Report: Japanese Pensions Only 44% Funded

October 22, 2003 ( - Next time you think pension underfunding in the United States has run amok, consider that the 100 largest Japanese pensions hold funds equal to 44.6% of their payment obligations.

As if the underfunding level is not shocking enough, analysts at IIC Partners, an independent Japanese pension consultant, say these deficits are set to undermine corporate Japan for the next 10 years.   All of this comes at a time when a half-year rally in Japanese stocks has already reduced deficits in Japanese pensions by half, according to a Financial Times report.

With the recent rally cutting such a large swath into the Japanese pension deficits, the new figures serve as a reminder that even as corporate restructuring and profit growth push Japan’s economy to new highs, many companies still have structural weaknesses.  “The result of this survey is sending a warning signal to people trying to evaluate the value of corporate Japan, ” said Yutaka Taguchi, a senior consultant at IIC.

This is a result of the relative miniscule gains pension assets have made compared to the rest of the Japanese market.
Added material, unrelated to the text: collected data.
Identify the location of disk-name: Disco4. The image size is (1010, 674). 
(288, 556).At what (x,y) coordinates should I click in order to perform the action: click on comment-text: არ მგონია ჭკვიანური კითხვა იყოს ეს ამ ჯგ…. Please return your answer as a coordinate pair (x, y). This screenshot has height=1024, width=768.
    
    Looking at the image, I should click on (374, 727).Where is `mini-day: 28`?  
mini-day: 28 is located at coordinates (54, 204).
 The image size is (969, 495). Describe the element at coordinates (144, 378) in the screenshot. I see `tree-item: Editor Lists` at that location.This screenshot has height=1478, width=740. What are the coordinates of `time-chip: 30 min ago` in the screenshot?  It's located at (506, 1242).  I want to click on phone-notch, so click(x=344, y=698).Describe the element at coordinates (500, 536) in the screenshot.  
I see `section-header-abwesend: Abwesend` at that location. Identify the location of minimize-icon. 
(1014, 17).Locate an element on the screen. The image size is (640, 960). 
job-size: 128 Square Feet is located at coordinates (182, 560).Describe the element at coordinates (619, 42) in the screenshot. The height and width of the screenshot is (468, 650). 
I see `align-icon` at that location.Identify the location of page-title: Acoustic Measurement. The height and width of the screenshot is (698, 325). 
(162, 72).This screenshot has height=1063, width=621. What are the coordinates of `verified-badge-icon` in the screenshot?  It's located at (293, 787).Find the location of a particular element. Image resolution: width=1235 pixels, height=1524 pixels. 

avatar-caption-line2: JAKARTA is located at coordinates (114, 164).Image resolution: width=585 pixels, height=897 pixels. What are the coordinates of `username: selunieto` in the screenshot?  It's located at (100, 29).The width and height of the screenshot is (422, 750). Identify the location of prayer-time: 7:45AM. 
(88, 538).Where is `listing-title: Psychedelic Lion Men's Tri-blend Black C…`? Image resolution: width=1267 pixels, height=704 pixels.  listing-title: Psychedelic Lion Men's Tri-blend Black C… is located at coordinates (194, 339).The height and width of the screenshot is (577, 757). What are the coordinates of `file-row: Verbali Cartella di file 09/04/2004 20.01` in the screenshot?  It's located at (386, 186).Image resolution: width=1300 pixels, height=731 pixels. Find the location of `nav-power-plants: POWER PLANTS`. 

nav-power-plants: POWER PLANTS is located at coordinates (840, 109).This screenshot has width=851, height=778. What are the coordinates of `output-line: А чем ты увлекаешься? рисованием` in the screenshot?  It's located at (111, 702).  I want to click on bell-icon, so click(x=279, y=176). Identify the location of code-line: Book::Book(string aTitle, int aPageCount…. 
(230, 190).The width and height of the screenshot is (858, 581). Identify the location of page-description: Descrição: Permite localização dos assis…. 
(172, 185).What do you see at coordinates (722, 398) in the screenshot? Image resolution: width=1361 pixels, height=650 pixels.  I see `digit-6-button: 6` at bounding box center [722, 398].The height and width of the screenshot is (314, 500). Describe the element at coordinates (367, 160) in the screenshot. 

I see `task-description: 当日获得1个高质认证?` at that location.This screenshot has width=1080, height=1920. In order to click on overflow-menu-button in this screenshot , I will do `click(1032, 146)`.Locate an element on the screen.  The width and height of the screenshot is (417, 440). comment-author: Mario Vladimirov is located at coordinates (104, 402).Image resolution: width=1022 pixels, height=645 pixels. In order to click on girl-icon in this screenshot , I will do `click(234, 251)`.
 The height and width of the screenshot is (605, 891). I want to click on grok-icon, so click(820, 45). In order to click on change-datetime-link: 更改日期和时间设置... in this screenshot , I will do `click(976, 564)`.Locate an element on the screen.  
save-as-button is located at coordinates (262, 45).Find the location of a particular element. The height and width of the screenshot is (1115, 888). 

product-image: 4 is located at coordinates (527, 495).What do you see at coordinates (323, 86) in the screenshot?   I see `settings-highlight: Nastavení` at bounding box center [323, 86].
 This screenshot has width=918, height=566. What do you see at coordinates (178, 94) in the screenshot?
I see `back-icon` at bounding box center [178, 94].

While the Tokyo stock market has increased 43% since April, the value of private pension assets has risen only 9% in the first half of the year.

Thus, IIC says to pay particularly close attention to h alf-year earnings reports due from Japanese companies over the next few weeks to better gauge the true impact of Japanese pension underfunding on corporate bottom lines as Japanese law requires companies to create synthetic reserves to match them by writing off shareholder capital.   The likely effect of this is that shareholder capital will be cut even further as allowance reserves have been created for less than half of the deficit.

Taking it one step further, IIC sees an effect on profit and loss accounts as well as companies trying to plug the funding gap with earnings. “Corporate executives do not have this problem under control,” Taguchi said. “Even as their operating profit is increasing, a significant portion of it is being eaten by pension costs.”